Friday, March 28, 2003

I don't post a lot of poems on this blog. I personally find poems hard to read online unless they're short—that is, I like to be able to see the whole poem at a glance. There's something about the way one might otherwise have to endlessly scroll down that makes it hard for me to concentrate. Maybe I secretly hate poetry and want it to end quickly; but if that isn't true then it must be that brevity is part of the experience of reading poetry for me. It might be even more accurate to say that for me the poem really is an object, that old machine made of words, and if I can't hold it in my hands (the book) then I want to hold it with my eyes. Because after all I do read long poems and enjoy them, in book form.

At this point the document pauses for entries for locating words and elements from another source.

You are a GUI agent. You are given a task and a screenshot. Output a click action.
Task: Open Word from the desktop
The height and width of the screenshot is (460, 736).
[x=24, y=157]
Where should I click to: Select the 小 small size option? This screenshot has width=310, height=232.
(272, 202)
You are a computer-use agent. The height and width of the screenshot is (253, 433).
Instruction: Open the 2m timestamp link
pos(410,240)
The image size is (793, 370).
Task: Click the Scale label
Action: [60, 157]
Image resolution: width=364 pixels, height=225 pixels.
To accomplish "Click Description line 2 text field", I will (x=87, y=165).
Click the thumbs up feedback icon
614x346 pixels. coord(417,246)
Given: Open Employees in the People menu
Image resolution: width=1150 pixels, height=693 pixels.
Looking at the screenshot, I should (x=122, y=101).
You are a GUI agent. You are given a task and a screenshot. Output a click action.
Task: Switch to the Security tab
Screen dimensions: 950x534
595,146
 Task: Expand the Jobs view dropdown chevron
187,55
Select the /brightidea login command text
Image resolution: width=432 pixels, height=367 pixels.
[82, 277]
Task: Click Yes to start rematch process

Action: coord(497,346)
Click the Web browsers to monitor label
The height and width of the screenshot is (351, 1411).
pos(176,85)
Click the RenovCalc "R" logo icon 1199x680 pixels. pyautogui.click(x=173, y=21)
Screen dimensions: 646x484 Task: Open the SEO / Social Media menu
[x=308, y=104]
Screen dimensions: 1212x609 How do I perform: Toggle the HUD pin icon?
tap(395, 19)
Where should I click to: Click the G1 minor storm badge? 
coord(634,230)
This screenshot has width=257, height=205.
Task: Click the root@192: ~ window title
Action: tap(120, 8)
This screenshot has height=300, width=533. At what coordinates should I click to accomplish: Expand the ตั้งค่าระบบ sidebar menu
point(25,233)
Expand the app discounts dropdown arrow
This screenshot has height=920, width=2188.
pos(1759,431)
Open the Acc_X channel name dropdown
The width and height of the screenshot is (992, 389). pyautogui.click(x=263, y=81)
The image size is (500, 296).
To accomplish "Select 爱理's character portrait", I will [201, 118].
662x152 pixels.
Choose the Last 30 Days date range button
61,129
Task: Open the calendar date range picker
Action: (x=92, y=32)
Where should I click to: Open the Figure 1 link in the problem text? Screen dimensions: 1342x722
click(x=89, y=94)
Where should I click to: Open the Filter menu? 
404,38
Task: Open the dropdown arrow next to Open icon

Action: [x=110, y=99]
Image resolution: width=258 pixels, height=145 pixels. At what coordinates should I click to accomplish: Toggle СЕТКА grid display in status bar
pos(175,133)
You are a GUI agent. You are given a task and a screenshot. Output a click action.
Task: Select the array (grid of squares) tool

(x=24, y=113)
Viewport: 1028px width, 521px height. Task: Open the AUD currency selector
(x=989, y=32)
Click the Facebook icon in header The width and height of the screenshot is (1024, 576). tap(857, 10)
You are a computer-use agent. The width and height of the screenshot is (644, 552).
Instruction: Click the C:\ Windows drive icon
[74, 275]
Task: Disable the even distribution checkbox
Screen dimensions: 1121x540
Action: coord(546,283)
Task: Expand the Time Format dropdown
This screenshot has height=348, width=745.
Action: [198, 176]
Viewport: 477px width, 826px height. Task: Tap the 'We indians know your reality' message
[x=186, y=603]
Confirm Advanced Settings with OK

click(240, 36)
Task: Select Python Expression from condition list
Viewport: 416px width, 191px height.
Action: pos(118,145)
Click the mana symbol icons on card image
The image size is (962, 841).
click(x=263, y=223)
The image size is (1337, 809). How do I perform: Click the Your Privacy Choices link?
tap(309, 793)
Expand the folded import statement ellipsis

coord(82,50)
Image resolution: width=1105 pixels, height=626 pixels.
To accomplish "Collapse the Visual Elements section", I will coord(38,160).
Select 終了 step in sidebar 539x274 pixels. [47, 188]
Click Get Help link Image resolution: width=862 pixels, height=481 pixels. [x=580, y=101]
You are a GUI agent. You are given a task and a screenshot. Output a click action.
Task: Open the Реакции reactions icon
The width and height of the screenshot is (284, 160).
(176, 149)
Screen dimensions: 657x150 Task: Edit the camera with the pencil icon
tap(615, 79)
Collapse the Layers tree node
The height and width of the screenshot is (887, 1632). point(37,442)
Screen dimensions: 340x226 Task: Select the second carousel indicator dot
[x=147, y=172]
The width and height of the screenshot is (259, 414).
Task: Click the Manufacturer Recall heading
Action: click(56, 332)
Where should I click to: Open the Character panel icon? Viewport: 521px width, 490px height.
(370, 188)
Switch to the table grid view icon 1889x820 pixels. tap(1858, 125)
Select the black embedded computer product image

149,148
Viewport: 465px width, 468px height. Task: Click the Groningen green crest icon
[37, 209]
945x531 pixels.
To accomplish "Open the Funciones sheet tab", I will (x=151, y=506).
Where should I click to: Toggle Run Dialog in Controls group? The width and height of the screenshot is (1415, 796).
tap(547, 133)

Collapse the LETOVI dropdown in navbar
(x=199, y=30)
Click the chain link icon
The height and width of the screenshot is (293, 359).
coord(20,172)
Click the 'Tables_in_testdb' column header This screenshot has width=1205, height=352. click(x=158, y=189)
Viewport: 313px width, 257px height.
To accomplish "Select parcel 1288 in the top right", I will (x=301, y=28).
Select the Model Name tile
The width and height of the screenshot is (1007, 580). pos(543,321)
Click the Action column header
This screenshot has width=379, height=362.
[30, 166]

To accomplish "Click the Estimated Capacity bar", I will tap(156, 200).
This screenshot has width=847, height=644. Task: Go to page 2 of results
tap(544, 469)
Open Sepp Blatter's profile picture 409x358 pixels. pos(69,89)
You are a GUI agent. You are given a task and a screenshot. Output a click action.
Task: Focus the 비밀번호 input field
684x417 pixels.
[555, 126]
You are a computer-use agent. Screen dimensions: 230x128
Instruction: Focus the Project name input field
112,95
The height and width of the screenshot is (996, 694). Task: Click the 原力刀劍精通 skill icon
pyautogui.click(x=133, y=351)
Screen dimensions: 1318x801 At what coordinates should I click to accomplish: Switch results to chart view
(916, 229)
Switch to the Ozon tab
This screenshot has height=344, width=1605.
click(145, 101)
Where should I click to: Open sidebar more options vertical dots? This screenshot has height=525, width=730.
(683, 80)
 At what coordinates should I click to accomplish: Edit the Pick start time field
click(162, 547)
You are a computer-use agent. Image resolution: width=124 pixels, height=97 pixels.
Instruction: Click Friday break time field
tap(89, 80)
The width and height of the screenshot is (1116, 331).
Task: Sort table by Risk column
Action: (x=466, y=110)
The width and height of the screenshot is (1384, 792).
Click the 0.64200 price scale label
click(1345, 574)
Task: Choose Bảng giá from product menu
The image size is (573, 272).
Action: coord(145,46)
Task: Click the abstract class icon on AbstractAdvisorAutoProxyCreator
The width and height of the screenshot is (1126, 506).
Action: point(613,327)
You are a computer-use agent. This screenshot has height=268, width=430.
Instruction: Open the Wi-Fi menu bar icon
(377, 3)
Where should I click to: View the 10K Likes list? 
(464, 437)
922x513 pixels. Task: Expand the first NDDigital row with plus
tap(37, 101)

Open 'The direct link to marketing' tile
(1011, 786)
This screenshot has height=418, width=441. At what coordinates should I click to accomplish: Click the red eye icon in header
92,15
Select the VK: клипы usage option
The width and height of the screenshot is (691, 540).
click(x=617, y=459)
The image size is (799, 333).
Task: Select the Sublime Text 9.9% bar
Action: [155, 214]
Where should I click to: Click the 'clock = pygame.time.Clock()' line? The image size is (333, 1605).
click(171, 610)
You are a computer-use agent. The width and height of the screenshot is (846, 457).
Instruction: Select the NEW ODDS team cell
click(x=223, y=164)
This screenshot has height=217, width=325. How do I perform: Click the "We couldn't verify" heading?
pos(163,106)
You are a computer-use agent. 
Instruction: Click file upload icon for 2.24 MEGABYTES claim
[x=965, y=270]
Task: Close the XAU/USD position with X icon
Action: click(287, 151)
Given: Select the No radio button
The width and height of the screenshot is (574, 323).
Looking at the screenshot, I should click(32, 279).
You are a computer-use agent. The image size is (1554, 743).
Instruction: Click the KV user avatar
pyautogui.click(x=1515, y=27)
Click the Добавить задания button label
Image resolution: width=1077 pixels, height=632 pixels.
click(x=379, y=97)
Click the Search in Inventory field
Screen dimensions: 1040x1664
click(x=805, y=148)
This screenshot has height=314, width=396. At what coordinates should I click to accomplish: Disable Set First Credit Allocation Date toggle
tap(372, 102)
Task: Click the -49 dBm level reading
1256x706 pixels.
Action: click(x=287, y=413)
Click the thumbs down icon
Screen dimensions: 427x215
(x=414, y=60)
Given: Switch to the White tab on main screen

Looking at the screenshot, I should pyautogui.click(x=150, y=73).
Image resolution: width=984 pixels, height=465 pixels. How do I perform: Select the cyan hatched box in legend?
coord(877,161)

That being said here are three fairly recent poems from my series-in-progress, Severance Songs. Events have inevitably and overwhelmingly invaded what was intended to be an experiment in pastoral. It still is, but the parameters of that experiment have undergone a painful and unwilled dilation. Incidentally, these are supposed to appear with a 1.5 spacing but I can't figure out how to do that in blogworld:

*

I'm hip to coelacanth, to refinding the spines
that were never really lost. The bloom is off again,
on again the oil wells. History: its “comportment”?
Its circulatory system? Its bald mechanics
abstract us from our distraction, distract us from our abstraction.
Its “dialectical images”? Its all-surrendering swoon.
Pace the present’s televisual fires, remember:
digital means by hand. Its too easy AWACs?
Its hard-to-sustain homecoming? Again with the island
abstaining its ill wind. The tropical sky was.…
The Mediterranean... All-volunteer hermeneut, I'm a-tumble.
Sustained by a crawl, vicious weather balloon.
The Missouri... breaks.… The rag ladder has started.
Heavy on my head the home inflammable’s my own.

*

Sun breaks sixty and the tattering blooms appear,
human and graceless. Heads down, eyes up, churning
muddy children and long boys, the lawgivers.
Beauty depends on concept, spring shrieks, Araby.
We brought our wintry candles unto the maw,
we stilled our voices, let sleeping language lie.
True and town’d together in our black array of masks,
behind each sun darkly downed, its breath that stirs the branches.
Concept relies on fire from elementary, empty hands.
Shake them and the head, the nod for no that goes unheard.
O vigilance, oh you kid, o the desert above our heads,
o awe and shock cathecting gleams from shattered glass.
What comes to candlepower’s ours. Grotesquely on the sand.
Mothering sun by night that masks our hearing human screams.

*

Soon I am confronted by a powerful youth.
He is camel-colored, a biceps, bear-hugger.
A terrible busload of boys is arriving
in the chocolate chips. You were mine
they say are mine to be mined caterwauling the wall.
Upside-down in his iris the Watts Towers rise.
Packed his suitcase, packed heat. To go.
Bedside fury, a terrible bustle at sleep.
That is all Turandot, all memory, head and torso striking
and sinking in a pool of lamentable oils.
All hands at hand, are mute replicas required?
Seeming? Humorous fluids inside and out
the body that flints some fire, denied and beside
the point of entry, swank blamery, bulleted.